According to sources closer to the situation, Daily Times learnt that Nigeria’s growing oil production and exports, threaten efforts by Organisation of Petroleum Exporting Countries, OPEC, and non-OPEC members to curb glut and increase price at the international oil market.
As a result, sources hinted that Nigeria, Libya and Iran may be asked to quit adding more barrels to their exports at the July meeting in Russia.
Crude oil futures are traded higher on Monday, driven by profit-taking, short-covering and aggressive counter-trend bargain hunting.
At 0403 GMT, August West Texas Intermediate crude oil futures are trading $43.52, up $0.51 or +1.16% and internationally-favoured September Brent crude oil futures, are at $46.29, up $0.54 or +1.18%.
The price of OPEC’s basket of fourteen crude stood at $44.23 a barrel on Tuesday, compared with $43.14 the previous day, according to OPEC’s Secretariat calculations.
“A large cut could be an option. And further steps could be to ask Nigeria, Libya and Iran to put a restriction on their exports. They won’t be asked to cut though,” it said.
OPEC added that the countries exempted from the cuts are currently posing threat to the cut deal and efforts to shove up prices. Iran was given a small increase, so it could recover market share lost while under Western sanctions.

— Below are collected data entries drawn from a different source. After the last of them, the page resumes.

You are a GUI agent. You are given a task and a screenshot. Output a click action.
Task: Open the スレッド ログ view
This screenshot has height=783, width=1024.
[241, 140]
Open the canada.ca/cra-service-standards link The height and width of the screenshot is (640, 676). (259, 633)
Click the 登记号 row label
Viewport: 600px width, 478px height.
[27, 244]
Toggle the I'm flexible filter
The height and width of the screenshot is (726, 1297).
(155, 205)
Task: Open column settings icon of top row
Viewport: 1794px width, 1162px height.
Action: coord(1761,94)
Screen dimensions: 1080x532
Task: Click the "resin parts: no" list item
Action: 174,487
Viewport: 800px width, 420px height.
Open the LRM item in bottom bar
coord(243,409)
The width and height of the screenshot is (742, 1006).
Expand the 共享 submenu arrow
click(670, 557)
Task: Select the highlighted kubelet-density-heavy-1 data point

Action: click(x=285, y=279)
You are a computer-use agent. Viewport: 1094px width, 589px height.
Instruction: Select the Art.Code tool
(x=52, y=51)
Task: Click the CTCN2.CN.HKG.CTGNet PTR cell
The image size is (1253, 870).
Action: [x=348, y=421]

According to the international oil cartel,“We really don’t see the essence of the cut if the likes of Nigeria, Iran and Libya are being allowed to pump more into the market. As you can see, their exports keeps rising and have crashed prices below $50 which was not the intended intention at the beginning of the cut deal.”
Nigeria’s oil production is set to hit 1.8 million barrels per day, as Royal Dutch Shell recently lifted force majeure on exports on Forcados crude oil.
Force majeure is a legal declaration that means the operator cannot fulfill a contract due to circumstances outside its control.
According to a statement issued by the company, Nigeria’s oil exports is now back fully for the first time in 16 months since its shutdown.
Forcados exports between 200,000-240,000 barrels per day (bpd), bringing Nigeria’s production to around 1.8 million-bpd.
Once the country hits 1.8mbpd target then, Minister of State for Petroleum resources, Dr. Ibe Kachukwu, said it would be joining OPEC’s output cut. The country’s planned export for August production would be atleast 2 million barrels per day, according to data available to Daily Times.
Libya is said to target 1 million bpd by the end of July, up from an average of 650,000 bpd in the first quarter.
Nigeria and Libya were exempted from making the output cut due to political instability in Libya, and pipeline vandalisation by militants in Nigeria’s Niger Delta.
OPEC producers agreed last month to extend output cuts of about 1.8 million bpd until March, 2018.
Forcados had been under force majeure since February 2016, after a militant attack on the main export route, the Trans Forcados Pipeline.